──────── Texte cité
La Cour d’honneur j’ai regardé ça comme un objet en soi. Pour moi le mur de la Cour d’honneur c’est un ready-made. Il n’y a surtout rien à faire. Et quand on travaille avec Yves Godin, qui fait des lumières magnifiques, il fallait faire un plancher blanc pour que les corps, les chaises, les mobiliers, ressortent comme des arrêtes presque graphiques. Le premier spectacle que j’ai vu à la Cour d’honneur c’était Nelken, je ne pouvais pas faire autre chose que traiter mon sol parce qu’en fait il faut toujours traiter son sol au théâtre, parce que c’est la première chose sur laquelle on est, c’est ce qui tient à l’acteur.

- Architecture est une logorrhée : vos acteurs parlent beaucoup et en même temps ils ne font que parler de la perte du langage. Pourquoi vous intéressez-vous à la perte des mots ?
────────────────
──────── Données brutes
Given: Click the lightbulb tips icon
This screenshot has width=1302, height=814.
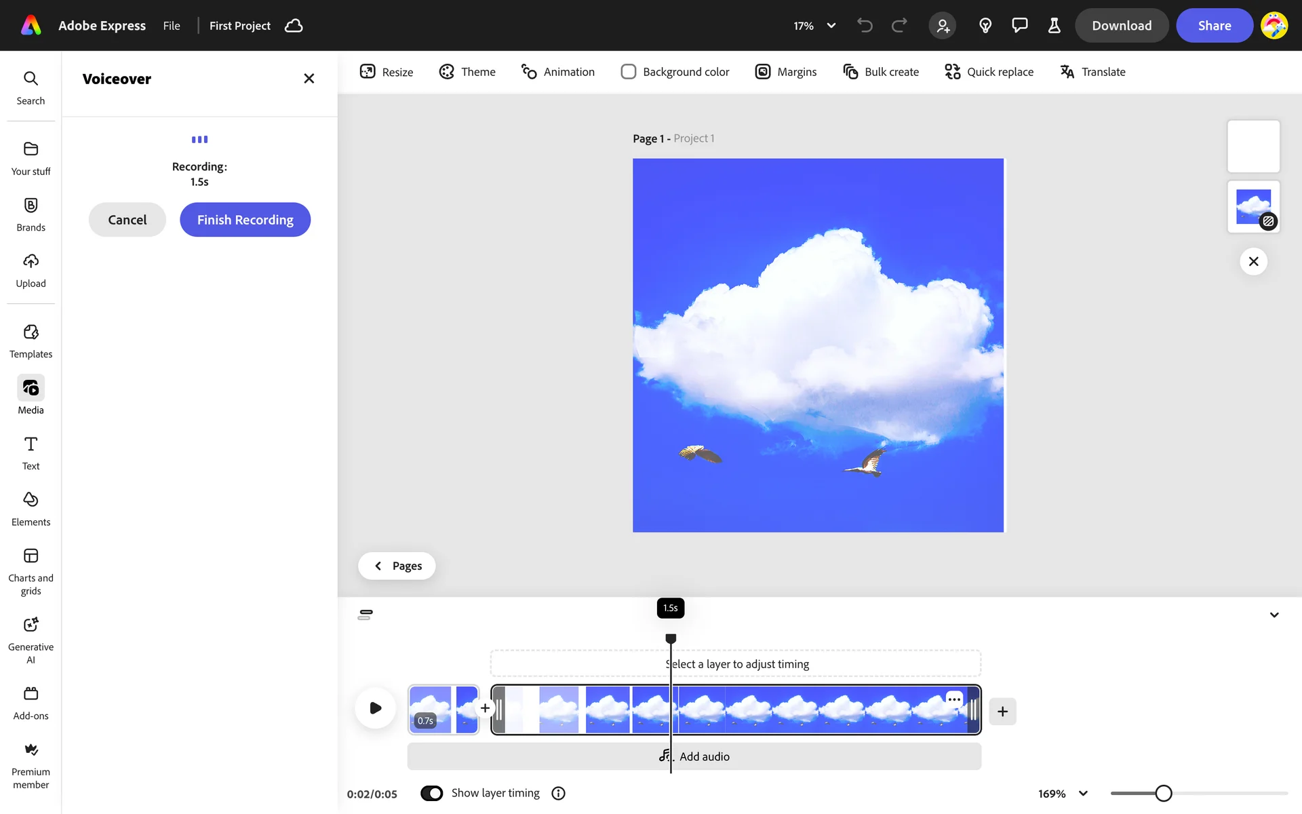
────────────────
• Exercices:
1. Traduisez en anglais cette phrase du texte cité : « Pour moi le mur de la Cour d’honneur c’est un ready-made. »
2. Recopiez la partie du texte cité qui commence par les mots « La Cour d’honneur j’ai » et se termine par « perte des mots ? ».
Le matériel n’a aucun rapport avec le texte cité.

• Réponses ci-dessous:
1. To me, the wall of the Cour d’honneur is a ready-made.

2.
La Cour d’honneur j’ai regardé ça comme un objet en soi. Pour moi le mur de la Cour d’honneur c’est un ready-made. Il n’y a surtout rien à faire. Et quand on travaille avec Yves Godin, qui fait des lumières magnifiques, il fallait faire un plancher blanc pour que les corps, les chaises, les mobiliers, ressortent comme des arrêtes presque graphiques. Le premier spectacle que j’ai vu à la Cour d’honneur c’était Nelken, je ne pouvais pas faire autre chose que traiter mon sol parce qu’en fait il faut toujours traiter son sol au théâtre, parce que c’est la première chose sur laquelle on est, c’est ce qui tient à l’acteur.

- Architecture est une logorrhée : vos acteurs parlent beaucoup et en même temps ils ne font que parler de la perte du langage. Pourquoi vous intéressez-vous à la perte des mots ?